Law school. Such a road it's been. And I'm not even there yet. Taking the LSAT was huge. It took an entire year of my life.... no going to dinner, I had to take an online class. No chilling on the couch with Richard, because now that he was home, I had to drill the logic games. That task, so rewarding and so productive and so fruitful, took everything over. The Summer has been a blissful celebration of "nothing whatsoever to do" because I had passed my LSAT with the percentile needed to be a competitive applicant in the 2011 admission cycle.
Now that the new applications have gone live, the decision is really hitting me. I remember last year at this time talking to my mom and dad. I told him how much I wanted to go to law school. That dream had been with me my entire life, really for as long as I can rememer. There was a brief stint where I practiced operating on brains made of playdough and removing mock tumors with butter knives, but I grew out of that grotesque stage thank God! As I spoke to them, their responses came without hesitation: "We'll help." Immediately Dad lamented, "I wish I had known you were doing this, I wouldn't have retired. I could've helped a lot more." My mom cried when I called her with my LSAT score saying how proud she was that I had achieved that for myself. But none of it was real. Not until now.
The apps are live. Now I am faced with days upon days of work, hard work that will take me away from family and friends. It feels a bit selfish, even though I know it is selfless. In emailing with a recent graduate, he punctuated for me what I already knew: The people in my life must KNOW what a committment this is. It is easy to say they know, but they MUST KNOW what they are getting into. And now I feel selfish again... for dragging my family down this road and expecting them to give up so much, so that I can achieve my dream.

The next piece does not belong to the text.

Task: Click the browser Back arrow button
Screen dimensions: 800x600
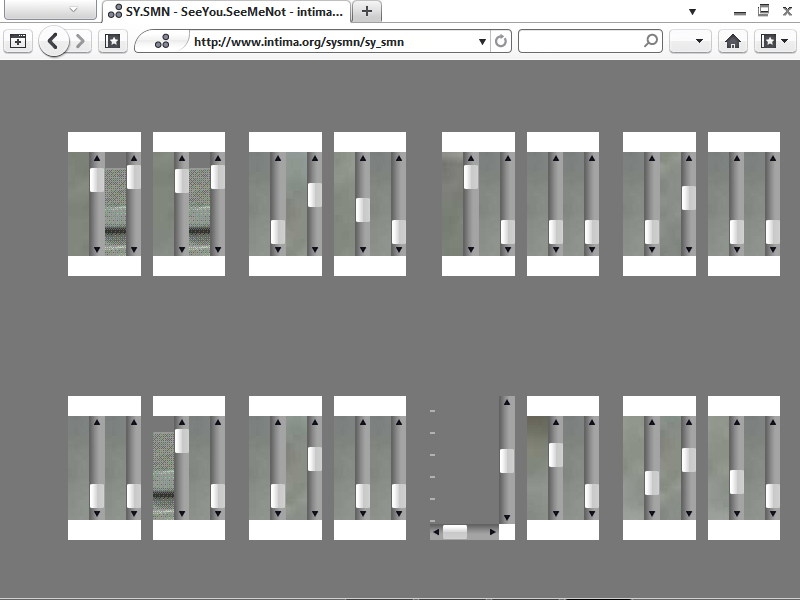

I will admit, I am a little overwhelmed. Finances, child care, work hours, household duties all will change and are currently undergoing huge changes in preparation for an unbelievably high tuition, clustered schedule, homework load and emotional upheaval! And then I feel selfish again.
There is nothing unique about this road I'm going down. Hundreds of thousands have done it before me, and I try to play it off as NO BIG DEAL! But it is a big deal to me. And it's something I feel very proud to do and very honored to do. And then I realize how very selfish this all is.
Then it hits me, I may not get in. So this is all conjecture.... and it's just more... waiting. Till January.